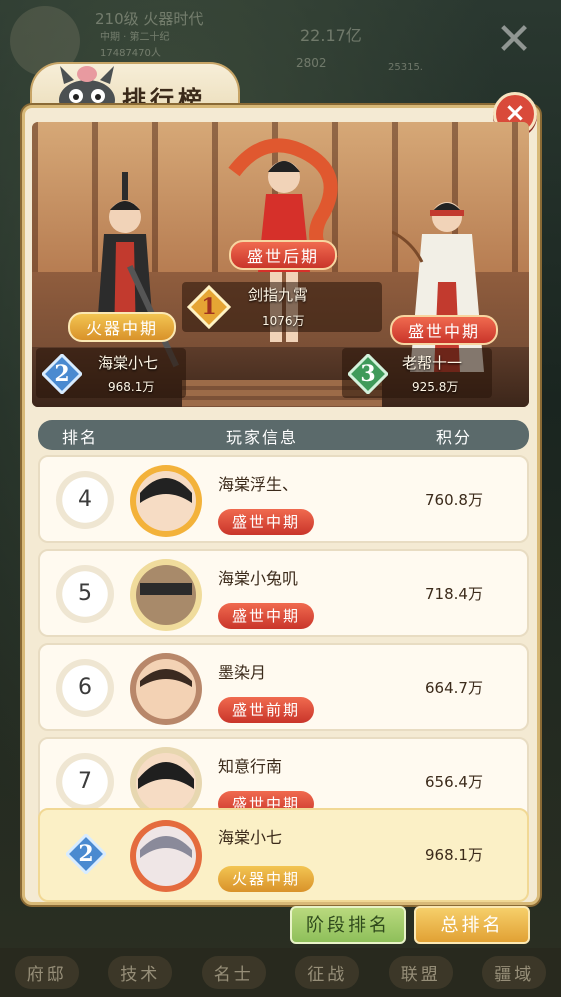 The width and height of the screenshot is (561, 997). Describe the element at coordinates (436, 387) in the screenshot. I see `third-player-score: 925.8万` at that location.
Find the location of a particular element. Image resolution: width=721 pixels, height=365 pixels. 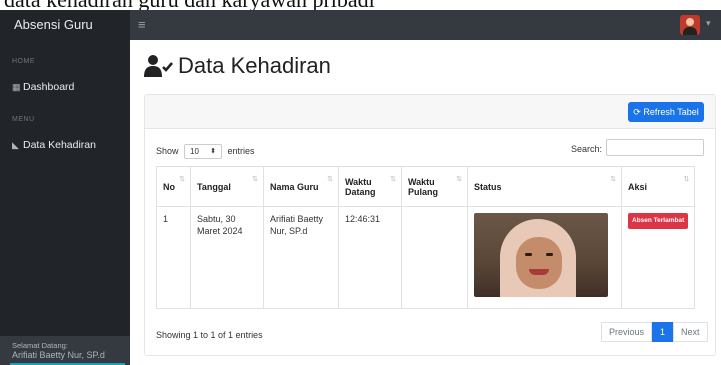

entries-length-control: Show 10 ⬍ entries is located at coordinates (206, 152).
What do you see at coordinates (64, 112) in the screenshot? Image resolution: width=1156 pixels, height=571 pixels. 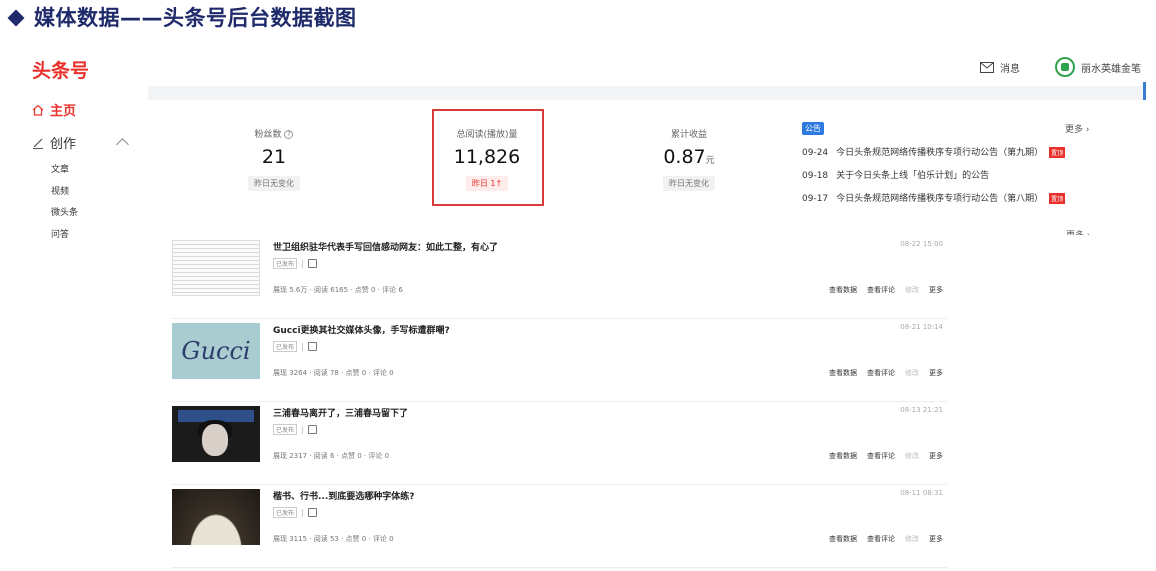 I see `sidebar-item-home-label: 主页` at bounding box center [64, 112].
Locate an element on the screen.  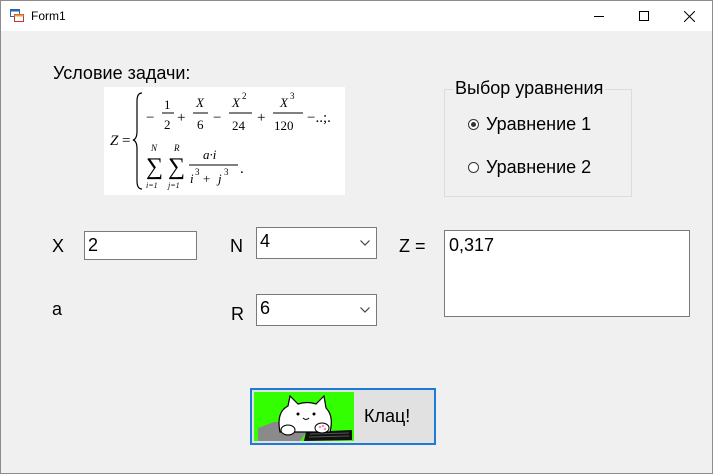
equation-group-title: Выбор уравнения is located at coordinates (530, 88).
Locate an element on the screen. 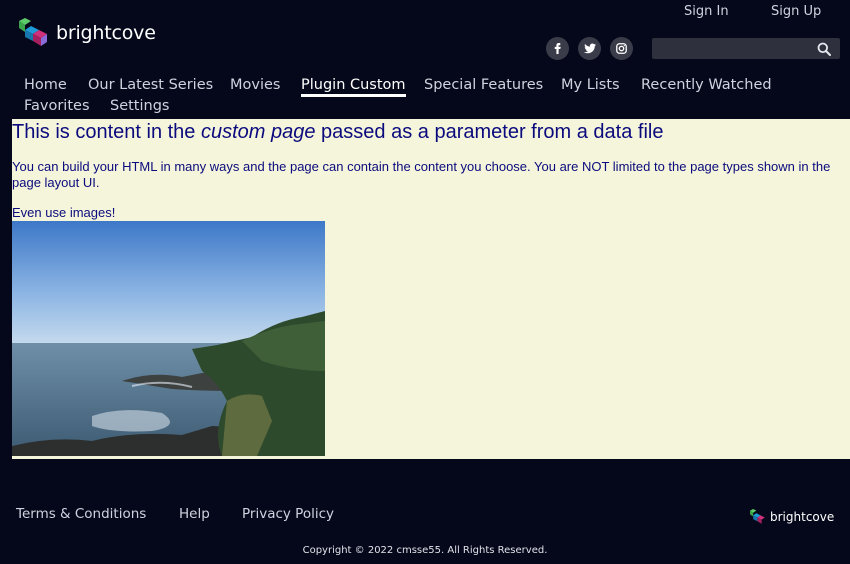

---

EXERCISE GOAL -
Return everything from the line containing "Find the location" down to the line containing "entries-length-control: Show 10", both included, reproducing each line verbatim and omitting the pictures.

RESPONSE TO THIS TASK -
Find the location of a particular element. Image resolution: width=721 pixels, height=365 pixels. 

entries-length-control: Show 10 ⬍ entries is located at coordinates (206, 152).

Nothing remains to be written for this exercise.